→ What to do:
(1) Duplicate the part of the jurisdiction text that opens with the words containing "In summary, this" and closes with "of the patent.".
(2) Please pick up the jurisdiction text from where it stops and continue it.

→ Text:
◇ ◇ ◇ ◇
In response to an issue raised by counsel for Rhodia, Arnold J noted that the fact that Rhodia had not challenged jurisdiction in the usual way under Part 11 of the Civil Procedure Rules (CPR) was misconceived for at least three reasons: First, the CPR cannot override the mandatory effect of a Regulation, and the timing of the challenge to validity in the German Courts was irrelevant. Secondly, CPR Part 11 does not apply where it is triggered by the defence to the claim, and Molycorp's solicitor's letter giving notice of intention to challenge jurisdiction in Germany was sufficient to raise the issue. Thirdly, Article 27 requires the Patents Court to decline jurisdiction of its own motion, regardless of Molycorp's omission to issue a formal jurisdiction challenge under CPR Part 11.

In summary, this issue of jurisdiction was a matter of substance, not form, and the Patents Court had no jurisdiction over Rhodia's infringement claim in respect of the German designation of the patent.

(2) Should an order be made by the English Court for the provision of samples in aid of a claim by Rhodia in the German Courts?

Mr Justice Arnold  - "principally
concerned  with" being a Patents Judge
or just "concerned with"?
◇ ◇ ◇ ◇
→ Material:
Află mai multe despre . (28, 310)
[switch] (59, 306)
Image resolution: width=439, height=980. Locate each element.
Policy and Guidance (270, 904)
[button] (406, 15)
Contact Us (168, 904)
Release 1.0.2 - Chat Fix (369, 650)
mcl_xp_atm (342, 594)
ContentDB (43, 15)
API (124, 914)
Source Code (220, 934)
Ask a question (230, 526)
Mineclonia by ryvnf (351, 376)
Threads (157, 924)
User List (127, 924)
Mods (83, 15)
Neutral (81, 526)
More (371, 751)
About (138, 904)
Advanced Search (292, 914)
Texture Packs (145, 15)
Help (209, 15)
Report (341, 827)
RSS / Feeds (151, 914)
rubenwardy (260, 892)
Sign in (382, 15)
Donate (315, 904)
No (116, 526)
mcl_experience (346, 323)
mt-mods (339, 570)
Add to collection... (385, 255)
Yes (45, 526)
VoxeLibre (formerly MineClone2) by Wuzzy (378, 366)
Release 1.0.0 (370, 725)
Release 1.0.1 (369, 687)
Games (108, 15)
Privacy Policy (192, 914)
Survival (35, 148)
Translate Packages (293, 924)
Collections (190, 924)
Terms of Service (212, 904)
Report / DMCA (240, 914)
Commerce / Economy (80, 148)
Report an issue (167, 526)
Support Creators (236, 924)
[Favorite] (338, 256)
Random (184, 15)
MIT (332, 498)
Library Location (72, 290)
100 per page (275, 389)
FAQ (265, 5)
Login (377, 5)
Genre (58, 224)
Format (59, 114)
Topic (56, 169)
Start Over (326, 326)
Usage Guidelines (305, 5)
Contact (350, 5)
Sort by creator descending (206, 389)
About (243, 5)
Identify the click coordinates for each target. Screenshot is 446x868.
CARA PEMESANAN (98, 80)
◇ ◇ ◇ ◇
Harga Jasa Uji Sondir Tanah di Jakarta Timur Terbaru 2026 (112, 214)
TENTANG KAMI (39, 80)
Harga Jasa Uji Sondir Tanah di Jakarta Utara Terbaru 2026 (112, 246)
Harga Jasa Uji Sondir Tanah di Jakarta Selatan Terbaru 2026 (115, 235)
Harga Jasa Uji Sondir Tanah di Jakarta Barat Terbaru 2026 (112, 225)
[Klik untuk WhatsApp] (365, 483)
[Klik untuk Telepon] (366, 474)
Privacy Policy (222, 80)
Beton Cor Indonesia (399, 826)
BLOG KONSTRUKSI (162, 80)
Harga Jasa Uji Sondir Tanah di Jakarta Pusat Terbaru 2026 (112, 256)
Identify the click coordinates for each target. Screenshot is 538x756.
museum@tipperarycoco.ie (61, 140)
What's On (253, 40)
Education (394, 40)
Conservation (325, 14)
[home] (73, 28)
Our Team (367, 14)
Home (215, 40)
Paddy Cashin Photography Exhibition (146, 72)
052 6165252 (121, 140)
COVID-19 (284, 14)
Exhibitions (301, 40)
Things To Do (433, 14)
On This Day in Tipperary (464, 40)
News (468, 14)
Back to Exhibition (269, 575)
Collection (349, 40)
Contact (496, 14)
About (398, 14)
◇ ◇ ◇ ◇
→ Expected responses:
(1)
In summary, this issue of jurisdiction was a matter of substance, not form, and the Patents Court had no jurisdiction over Rhodia's infringement claim in respect of the German designation of the patent.

(2)
Rhodia undertook to bring an infringement claim in Germany in the event that jurisdiction was declined by the English Court. On this basis, Rhodia maintained its application for an order for the provision of Molycorp's samples for testing for the purposes of the German infringement claim. Molycorp opposed the application on the basis that the Court has no jurisdiction to make the order, and that it would be inexpedient to do so.

Section 25 of the Civil Jurisdiction and Judgments Act 1982 provides as follows:
"(1) The High Court in England and Wales or Northern Ireland shall have power to grant interim relief where –

(a) proceedings have been or are to be commenced in … a Regulation State other than the United Kingdom …; 


(2) On an application for any interim relief under subsection (1) the court may refuse to grant that relief if, in the opinion of the court, the fact that the court has no jurisdiction apart from this section in relation to the subject matter of the proceedings in question makes it inexpedient for the court to grant it. 
... 
(7) In this section 'interim relief', in relation to the High Court in England and Wales or Northern Ireland, means interim relief of any kind which that court has power to grant in proceedings relating to matters within its jurisdiction, other than— 
… 
(b) provision for obtaining evidence."

Arnold J sided with Molycorp. Rhodia's application was for the sole purpose of obtaining evidence to support its infringement claim in Germany, and therefore fell under the exclusion identified in s25 (7) (b) above. It was common ground that this exclusion was included because the proper means for obtaining evidence in aid of proceedings in the EU is now governed by Council Regulation No 1206/2001/EC. Rhodia also submitted that the Court alternatively had jurisdiction to make the order through its general power of injunctive relief under s37(1) of the Senior Courts Act 1981. The Court again disagreed - to rely upon this general provision for interim relief would circumvent the specific restriction which Parliament has placed upon s25 of the 1982 Act.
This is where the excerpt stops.